Your objective:
Continue the Jazzfestival Saalfelden announcement from its last sentence.

The 46th edition of Jazzfestival Saalfelden is coming up! August 20–23, the legendary festival hosts special projects and sonic spaces in the idyllic mountainous landscape once again! Take a scroll downward to see some of this year’s program!
But before you do…
Heads up! Austrian Music Export and Jazzfestival Saalfelden are giving four Austrian musicians the chance to experience the festival from the inside with an exclusive ticket giveaway. Four lucky winners will each receive a Main Stage Ticket valid for August 21–23, as well as access to a Musicians & Industry Professionals Meet & Greet on Friday, August 21, at 11:30 a.m. at Hotel Das Saal. The raffle is open exclusively to Austrian and Austria-based musicians, offering a unique opportunity to connect with fellow artists and music industry professionals while enjoying the festival program. Scroll down for details!

Highlights from the 2026 Program
Ranging from subtle sonic landscapes and energetic rhythmic explorations to experimental sound approaches, the newly announced acts cover a wide spectrum of contemporary musical expression. Once again, the festival highlights artists beyond the mainstream and invites audiences to experience unexpected and inspiring sonic journeys.
In 2026, Saalfelden remains a festival that not only presents jazz, but understands it as a social, spatial, and artistic practice.
MMM: A Score as a Living Organism
With “WAS___,” MMM (Maja Osojnik, Mathia*s Lenz, and Matija Schellander) present at the Kunsthalle Saalfelden the beginning of a ten-year journey through space and sound. The point of departure is a 66-meter-long graphic score that understands itself less as a completed work than as an open, constantly evolving system.

Dataset section:
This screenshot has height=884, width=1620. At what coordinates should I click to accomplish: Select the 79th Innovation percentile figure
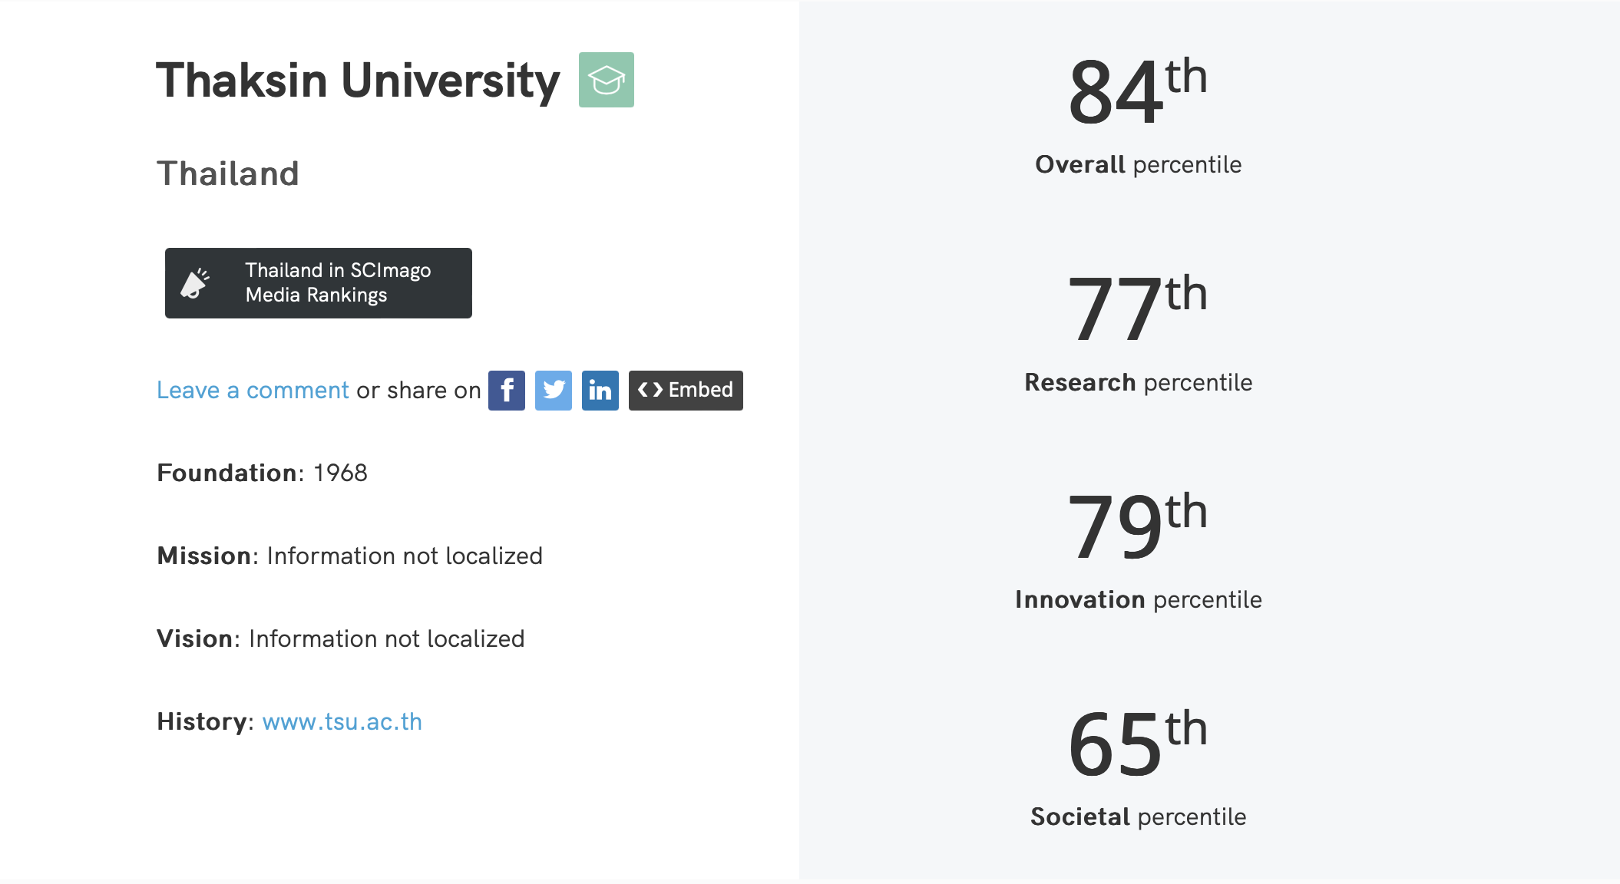[1137, 526]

Final result:
Printing techniques, tape recordings, loudspeakers, and performative interventions merge into an experimental arrangement situated somewhere between installation, concert, and acoustic trace collection. Together with percussionist Špela Mastnak, this gives rise to a fragile, physical sound world in which touch, materiality, and micro-noises move to the center. The audience itself becomes part of a process that continues to grow with every performance.

The Big Shake: A Homecoming Anniversary for Shake Stew
Entirely different in character, yet conceived just as collectively, is the anniversary project by Shake Stew. When the band performed the opening concert of the Jazzfestival Saalfelden in 2016, it marked the beginning of an extraordinary success story, and today the septet counts among the defining formations of the European jazz scene, receiving distinctions including the German Jazz Prize 2021 and the Amadeus Austrian Music Award 2023.

To mark the group’s tenth anniversary, Lukas Kranzelbinder now returns with a large-scale project developed especially for Saalfelden. Under the title “The Big Shake – A Saalfelden Homecoming,” Bürgermusik Saalfelden and the Eisenbahner Stadtkapelle combine their sonic worlds with the music of Shake Stew, forming a musical parade of around 70 performers that will move through the town on Saturday from 2 pm, beginning at Rathausplatz, continuing to the Congress center and onward into the park. At 3 pm, a grand finale will follow there: first featuring the two Saalfelden brass bands, before Shake Stew takes over the Park Stage in its customary line-up.
Strikingly Present: Distinguished Female Pianists at the Piano
This year, distinguished female musicians set essential accents within the program, with Marta Sanchez, Marina Džukljev, Tamara Stefanovich, and Eve Risser among several internationally acclaimed pianists appearing on stage. Their concepts range from finely etched composition to free improvisation and radical sonic research, and it is precisely these differing aesthetic approaches that underscore the artistic breadth of the festival.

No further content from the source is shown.